What are we not focused enough on?
Are you getting enough direction from me? Too much or too little?
What’s one thing you’d like to change?
How can I better support you?
The questions vary from week-to-week. And there’s one I asked recently that’s proved to be incredibly useful.
Background: Our operational focus for 2018 is optimization. We’re working to streamline the process of how we do everything. How we serve customers. How we build product. How we communicate with each other… everything.
Aimed in this direction I asked the following question.
“What do you ask for or get asked for repeatedly?”
This question, and the ensuing conversation, has massive benefits. Let’s list them out.
Creating a strong communication architecture is about enabling people to share their context. It’s why, at Moved, we have weekly All-Hands meetings and monthly “State of the Move” meetings. In those I’m sharing my context as CEO — putting the “why” behind the “what”. This question accomplishes the same thing but in the opposite direction. It allows me to better understand the context that team member is working within.
Understanding their context is a prerequisite for empathy. I’m showing that I give a shit about what they’re doing and want to help with any problems they’re facing. This creates trust — followed by an open, honest conversation.
3) Identifying Blockers & Time-Wasters.
A blocker is something that stands in the way of someone getting their job done. They’re unable to complete a task without waiting on someone else. That “someone else” then has their own work interrupted because they need to unblock their teammate. If this same request comes in constantly it becomes an annoying time-waster.
Asking the above question will quickly identify the biggest blockers and time-wasters in the company. They won’t be difficult for the team to surface. But they can only be identified if the question is asked and the platform is provided.
4) Automate & Streamline.
Once identified, the blockers and time-wasters typically aren’t difficult to get rid of. Build a feature, create a process, train somebody on something new… the solutions are easy to see. And they have a compounding impact.
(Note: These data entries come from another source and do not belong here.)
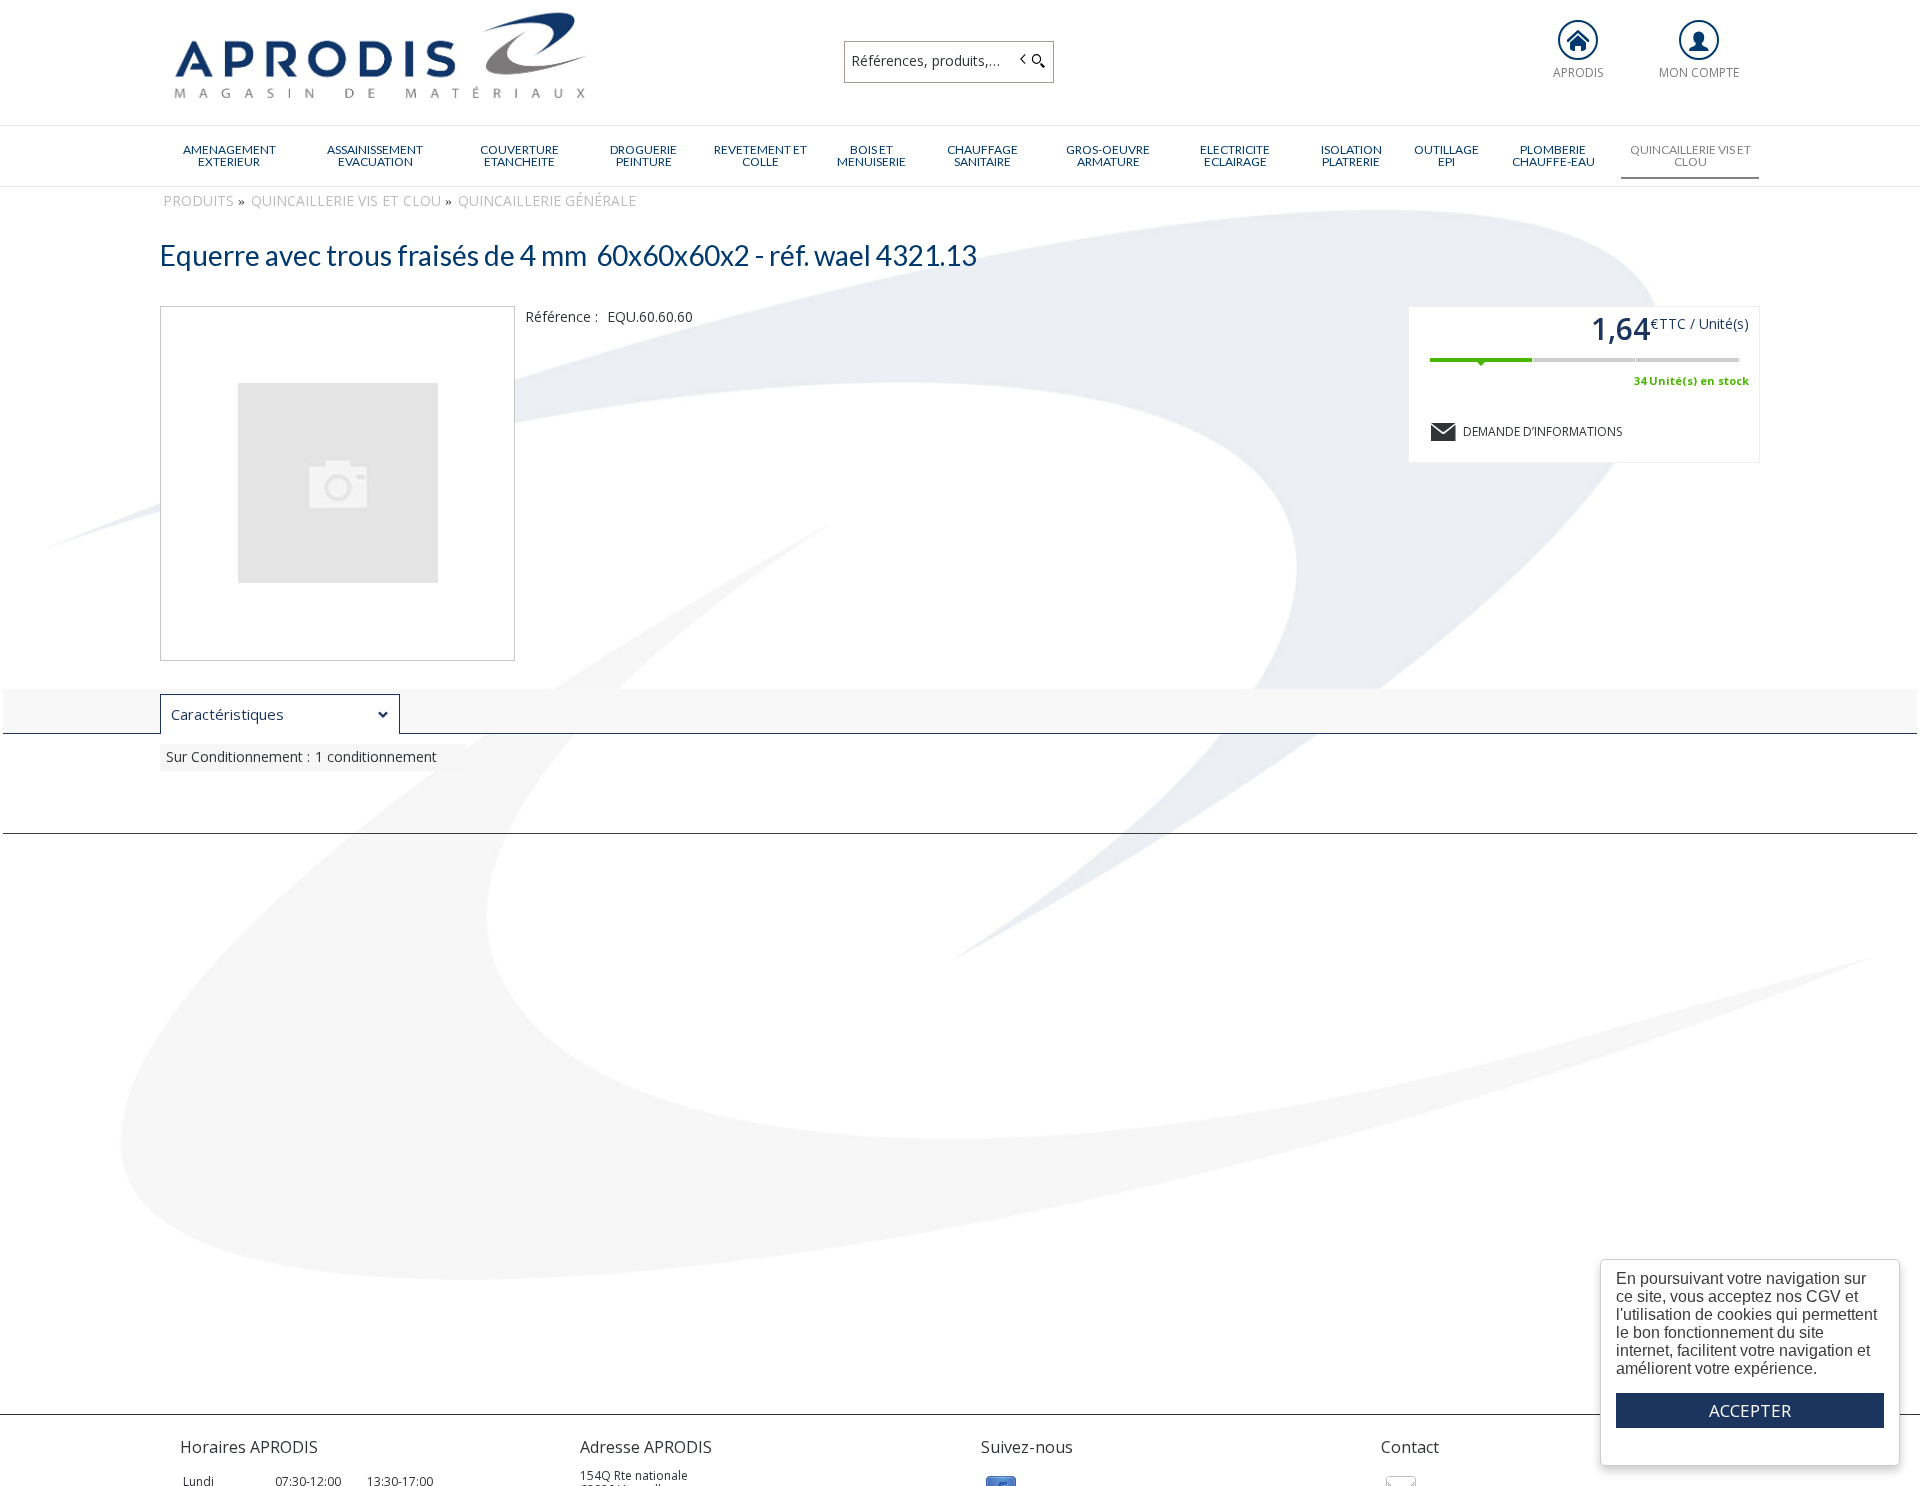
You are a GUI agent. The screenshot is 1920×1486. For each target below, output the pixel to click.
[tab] (280, 714)
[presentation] (280, 714)
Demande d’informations (1542, 431)
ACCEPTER (1750, 1410)
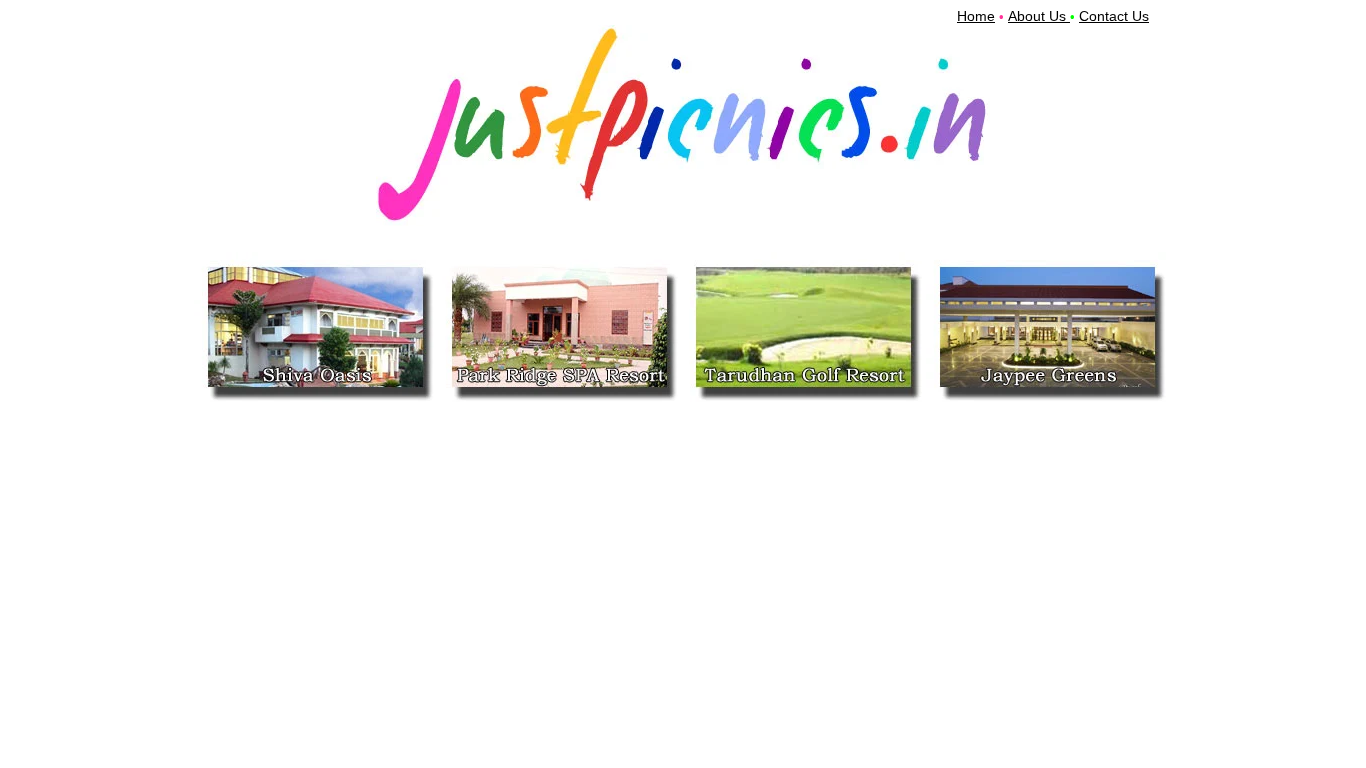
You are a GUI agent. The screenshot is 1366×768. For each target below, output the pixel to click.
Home (976, 16)
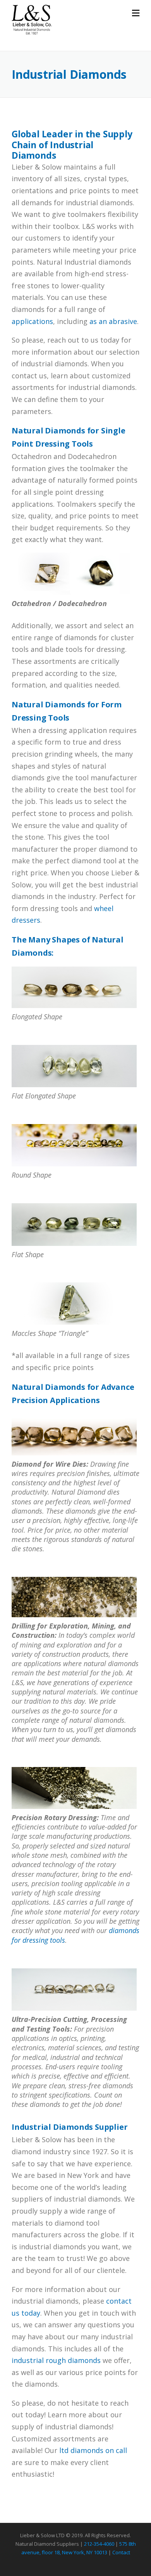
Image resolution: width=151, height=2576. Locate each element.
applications (32, 321)
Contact (121, 2552)
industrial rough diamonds (56, 2360)
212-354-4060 (99, 2543)
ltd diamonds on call (93, 2450)
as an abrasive (113, 321)
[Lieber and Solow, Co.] (32, 18)
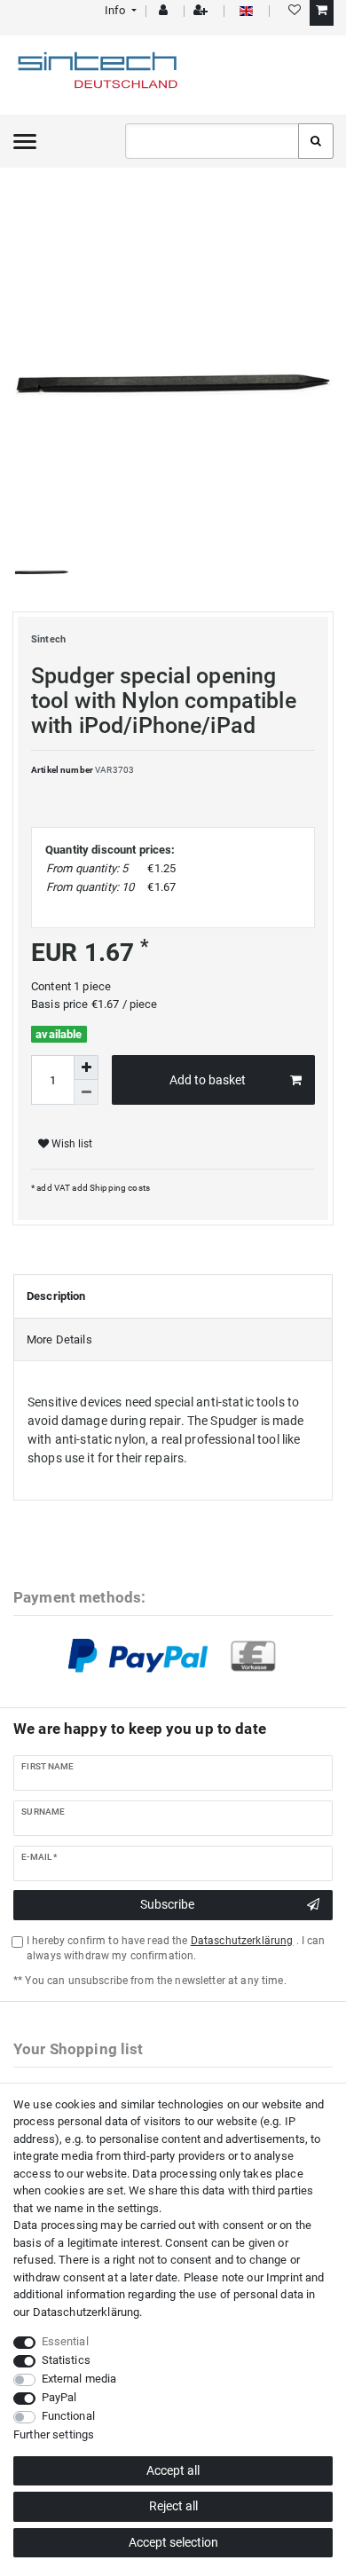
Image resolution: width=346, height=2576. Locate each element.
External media (79, 2378)
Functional (68, 2415)
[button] (119, 10)
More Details (59, 1339)
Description (56, 1296)
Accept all (173, 2470)
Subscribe (167, 1904)
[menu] (24, 141)
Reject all (173, 2506)
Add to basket (207, 1080)
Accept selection (173, 2542)
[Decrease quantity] (86, 1092)
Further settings (53, 2434)
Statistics (66, 2360)
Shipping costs (119, 1187)
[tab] (173, 1296)
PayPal (59, 2397)
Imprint (284, 2277)
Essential (65, 2341)
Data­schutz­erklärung (86, 2312)
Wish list (70, 1144)
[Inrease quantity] (86, 1067)
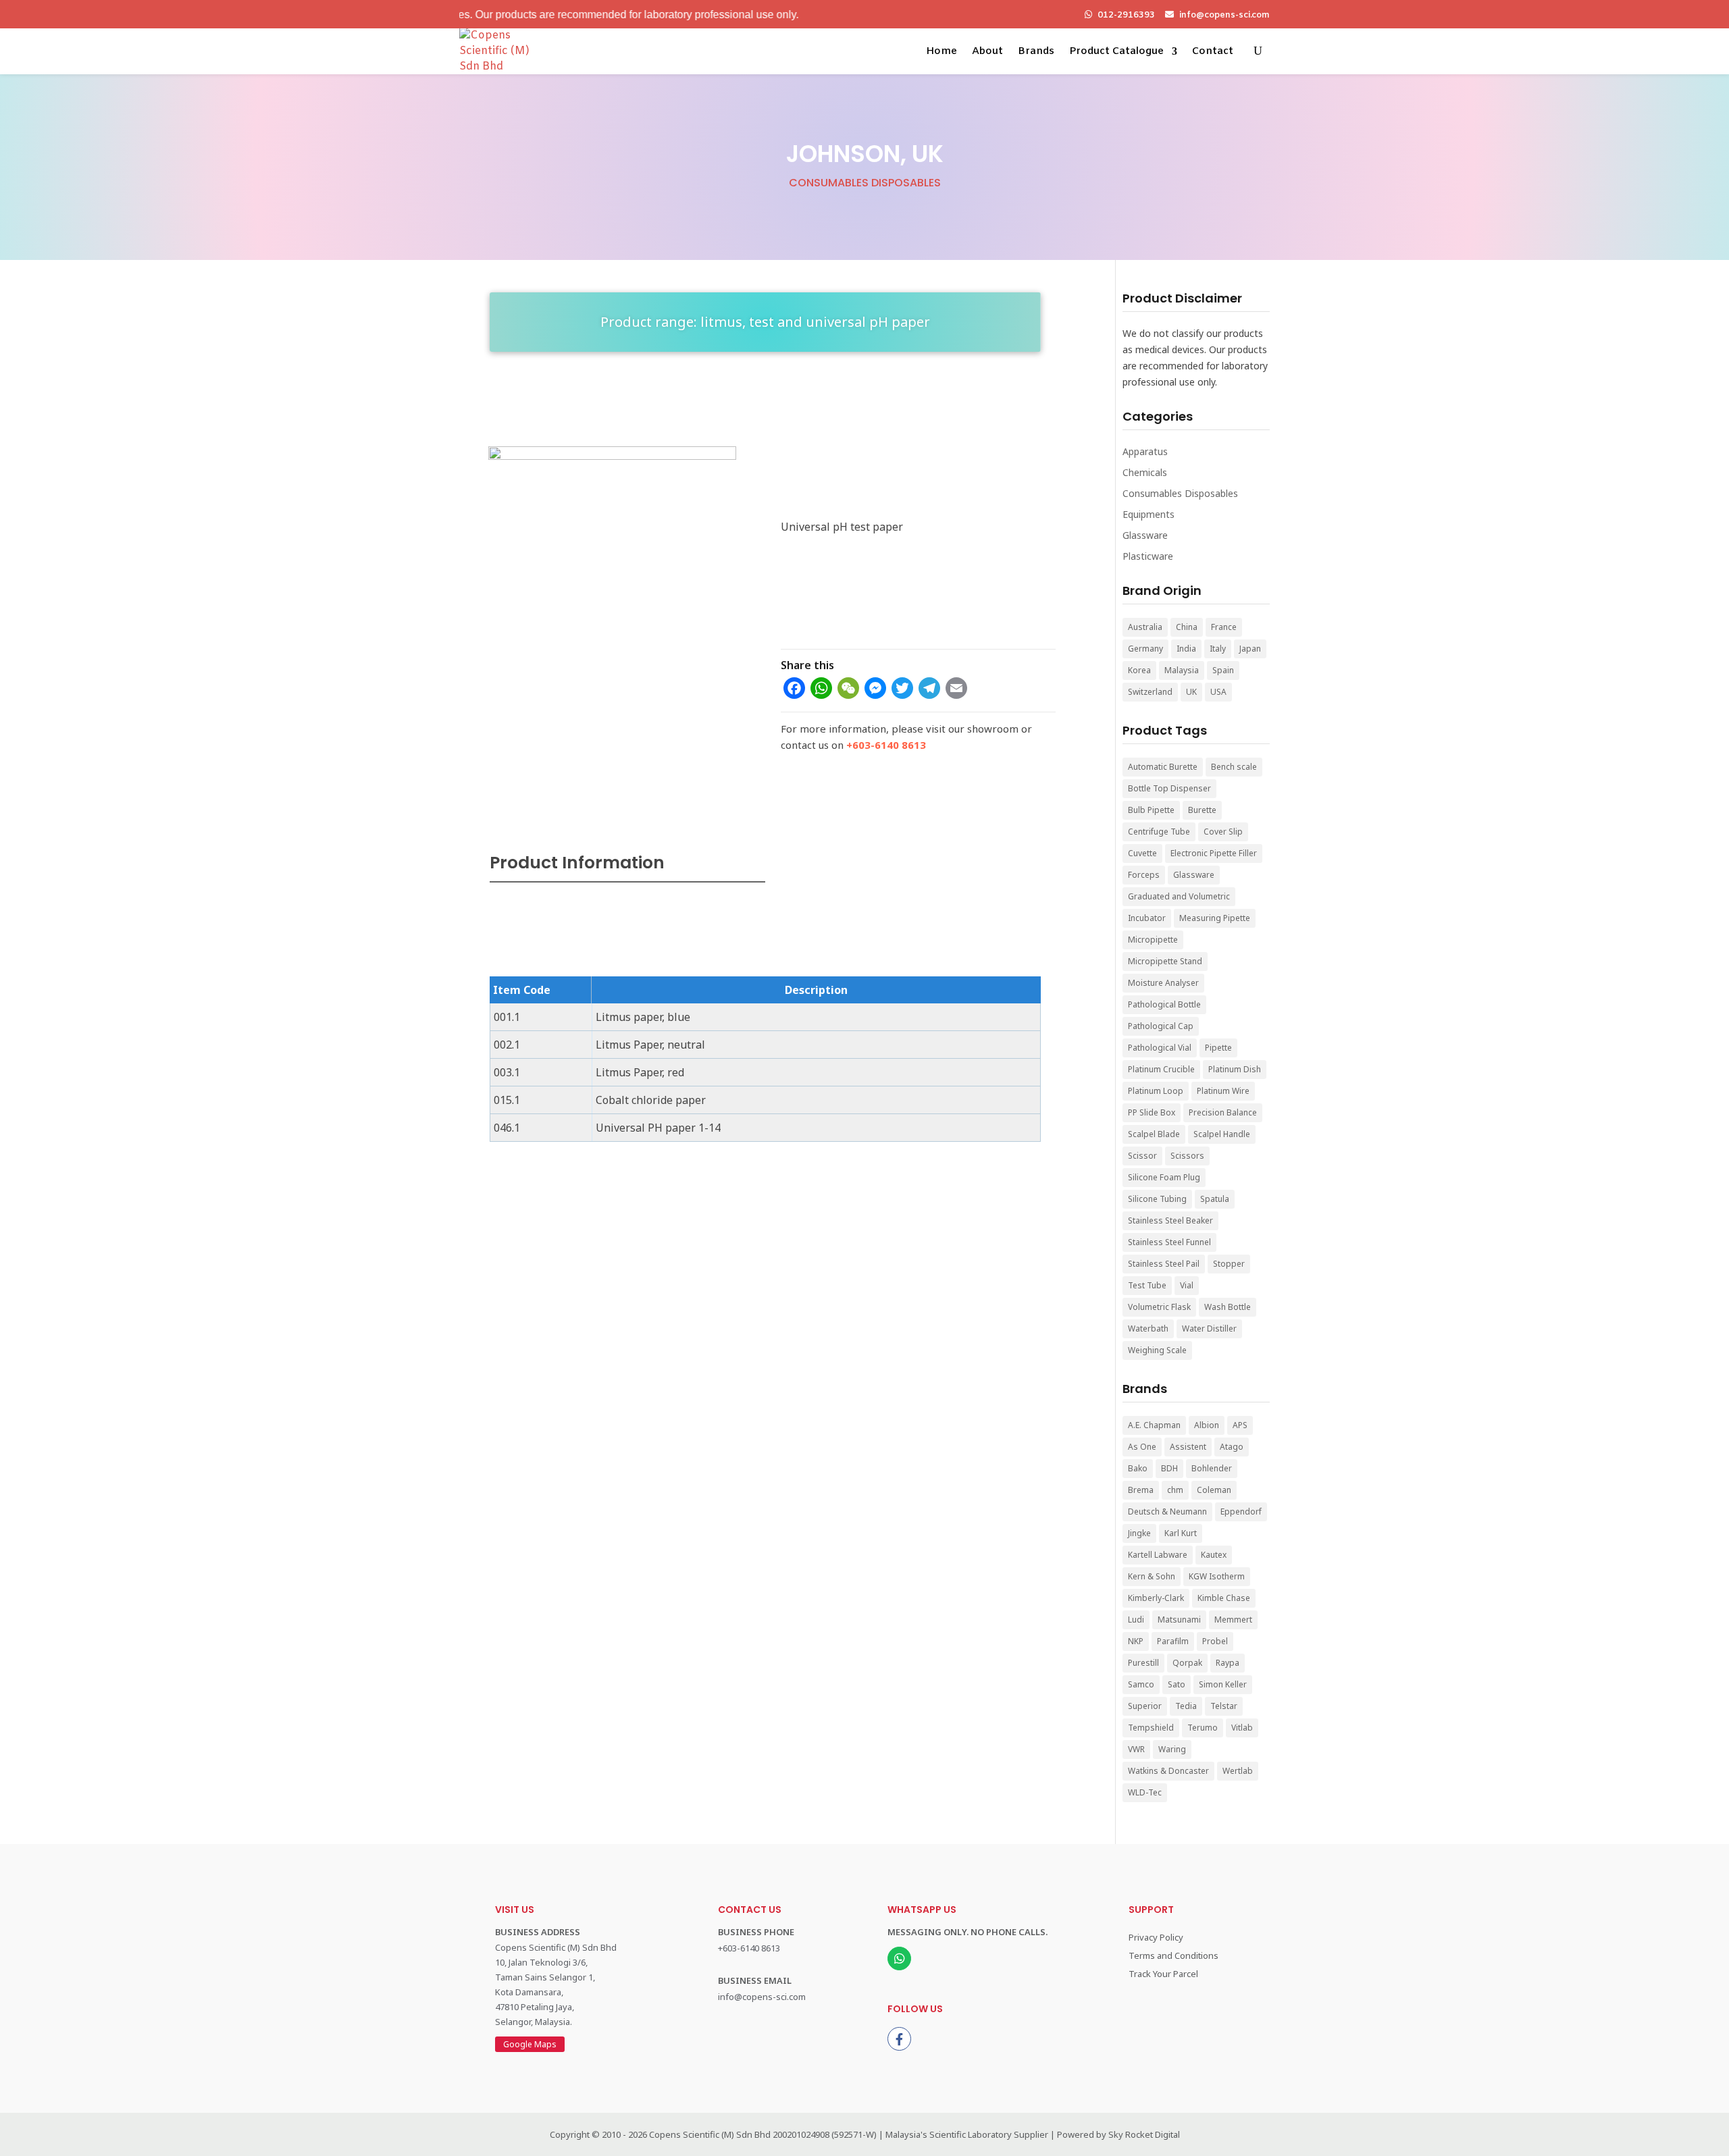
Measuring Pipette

By breaking down the barriers and distractions, the team is able to be more efficient and effective in their roles. On top of that, it’ll be appreciated that the company listened and quickly made changes to empower them.
5) Autonomy & Mastery.
I’m a big believer in building a strong culture. I believe you create it by giving the team 1) a sense of purpose 2) autonomy and 3) mastery. Those two sentences are an incredibly simplistic view of what could be a book (or multiple) on culture. But, for the purpose of this post, let’s focus on #2 and #3.
By identifying, automating, and streamlining the things that the team repeatedly asks for or is asked for — a certain environment is created. An environment where they can work independently and get shit done. Where they can leave others to focus on their own work and get more shit done.
It makes everyone increasingly independent and also provides them the ability to master their work. To be specialized and go deep on what they do. It’s a positive for the organization and it’s a great feeling for the individual.